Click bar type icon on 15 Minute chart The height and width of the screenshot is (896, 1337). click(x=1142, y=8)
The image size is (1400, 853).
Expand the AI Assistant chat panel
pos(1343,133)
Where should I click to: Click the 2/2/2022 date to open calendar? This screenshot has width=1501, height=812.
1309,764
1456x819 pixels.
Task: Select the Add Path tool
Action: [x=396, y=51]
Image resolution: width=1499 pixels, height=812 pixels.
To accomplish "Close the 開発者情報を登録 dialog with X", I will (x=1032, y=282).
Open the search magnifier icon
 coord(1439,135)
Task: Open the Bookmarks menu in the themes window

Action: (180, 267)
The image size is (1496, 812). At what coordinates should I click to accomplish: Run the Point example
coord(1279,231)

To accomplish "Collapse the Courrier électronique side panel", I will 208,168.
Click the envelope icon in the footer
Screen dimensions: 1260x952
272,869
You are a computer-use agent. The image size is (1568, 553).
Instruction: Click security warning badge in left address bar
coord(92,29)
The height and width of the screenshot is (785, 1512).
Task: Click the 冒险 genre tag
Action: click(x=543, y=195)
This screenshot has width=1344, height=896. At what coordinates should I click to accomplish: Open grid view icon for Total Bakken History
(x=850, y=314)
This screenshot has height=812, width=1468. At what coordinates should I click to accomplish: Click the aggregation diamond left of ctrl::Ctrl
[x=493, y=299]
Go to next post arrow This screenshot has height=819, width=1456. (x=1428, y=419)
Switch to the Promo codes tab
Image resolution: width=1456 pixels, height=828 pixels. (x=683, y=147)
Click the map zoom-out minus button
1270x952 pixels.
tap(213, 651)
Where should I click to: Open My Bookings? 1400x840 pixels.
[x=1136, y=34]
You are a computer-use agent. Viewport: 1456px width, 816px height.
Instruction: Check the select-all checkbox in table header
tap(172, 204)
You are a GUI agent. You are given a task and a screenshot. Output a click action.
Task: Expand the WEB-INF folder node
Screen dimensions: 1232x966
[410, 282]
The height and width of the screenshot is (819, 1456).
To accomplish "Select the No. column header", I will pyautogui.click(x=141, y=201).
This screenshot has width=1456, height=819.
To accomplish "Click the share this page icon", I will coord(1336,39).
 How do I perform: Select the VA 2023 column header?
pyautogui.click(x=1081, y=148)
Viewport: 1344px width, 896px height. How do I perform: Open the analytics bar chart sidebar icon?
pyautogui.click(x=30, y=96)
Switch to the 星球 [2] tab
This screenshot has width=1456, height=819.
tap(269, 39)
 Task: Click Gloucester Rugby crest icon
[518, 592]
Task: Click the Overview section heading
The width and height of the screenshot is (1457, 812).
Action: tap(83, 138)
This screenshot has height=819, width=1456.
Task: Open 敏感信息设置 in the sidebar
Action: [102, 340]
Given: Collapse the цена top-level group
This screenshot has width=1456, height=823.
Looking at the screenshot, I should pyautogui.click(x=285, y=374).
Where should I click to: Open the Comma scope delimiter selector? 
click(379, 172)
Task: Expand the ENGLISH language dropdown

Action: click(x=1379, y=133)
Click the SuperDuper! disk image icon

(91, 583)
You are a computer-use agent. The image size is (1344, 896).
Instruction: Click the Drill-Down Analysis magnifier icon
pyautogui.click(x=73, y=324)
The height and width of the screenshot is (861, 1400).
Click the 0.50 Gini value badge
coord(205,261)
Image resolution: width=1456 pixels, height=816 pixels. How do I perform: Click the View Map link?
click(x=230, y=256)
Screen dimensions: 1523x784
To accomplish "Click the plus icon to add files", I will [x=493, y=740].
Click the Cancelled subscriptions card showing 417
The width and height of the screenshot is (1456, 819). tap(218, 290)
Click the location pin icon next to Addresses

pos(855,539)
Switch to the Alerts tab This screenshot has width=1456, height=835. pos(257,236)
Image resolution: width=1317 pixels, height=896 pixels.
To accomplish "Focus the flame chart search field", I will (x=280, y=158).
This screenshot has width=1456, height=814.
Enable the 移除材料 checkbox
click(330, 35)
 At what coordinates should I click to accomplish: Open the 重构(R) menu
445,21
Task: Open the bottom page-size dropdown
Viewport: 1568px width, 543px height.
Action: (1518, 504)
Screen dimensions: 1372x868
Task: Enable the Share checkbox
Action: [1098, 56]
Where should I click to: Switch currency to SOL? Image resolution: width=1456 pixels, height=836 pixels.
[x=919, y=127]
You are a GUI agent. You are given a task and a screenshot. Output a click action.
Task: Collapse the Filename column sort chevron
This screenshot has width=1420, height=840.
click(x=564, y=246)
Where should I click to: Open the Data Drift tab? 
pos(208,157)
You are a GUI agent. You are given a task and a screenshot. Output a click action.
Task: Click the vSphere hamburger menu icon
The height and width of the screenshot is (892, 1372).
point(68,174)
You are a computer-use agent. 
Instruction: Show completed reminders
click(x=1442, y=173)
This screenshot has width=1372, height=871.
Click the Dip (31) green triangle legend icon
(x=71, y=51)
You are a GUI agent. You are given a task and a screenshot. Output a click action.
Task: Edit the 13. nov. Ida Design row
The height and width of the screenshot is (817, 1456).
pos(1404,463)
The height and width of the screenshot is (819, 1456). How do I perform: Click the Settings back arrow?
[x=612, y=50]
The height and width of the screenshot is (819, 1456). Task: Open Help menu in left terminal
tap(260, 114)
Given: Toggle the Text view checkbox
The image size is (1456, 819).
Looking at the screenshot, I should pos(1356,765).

YOUR ASSIGNMENT >> What lines in the material include the string "computer"? Pull each one out.

ANSWER FOR THIS EXERCISE >>
You are a computer-use agent. The image size is (1568, 553).
You are a computer-use agent. Viewport: 1456px width, 816px height.
You are a computer-use agent. The image size is (1344, 896).
You are a computer-use agent. 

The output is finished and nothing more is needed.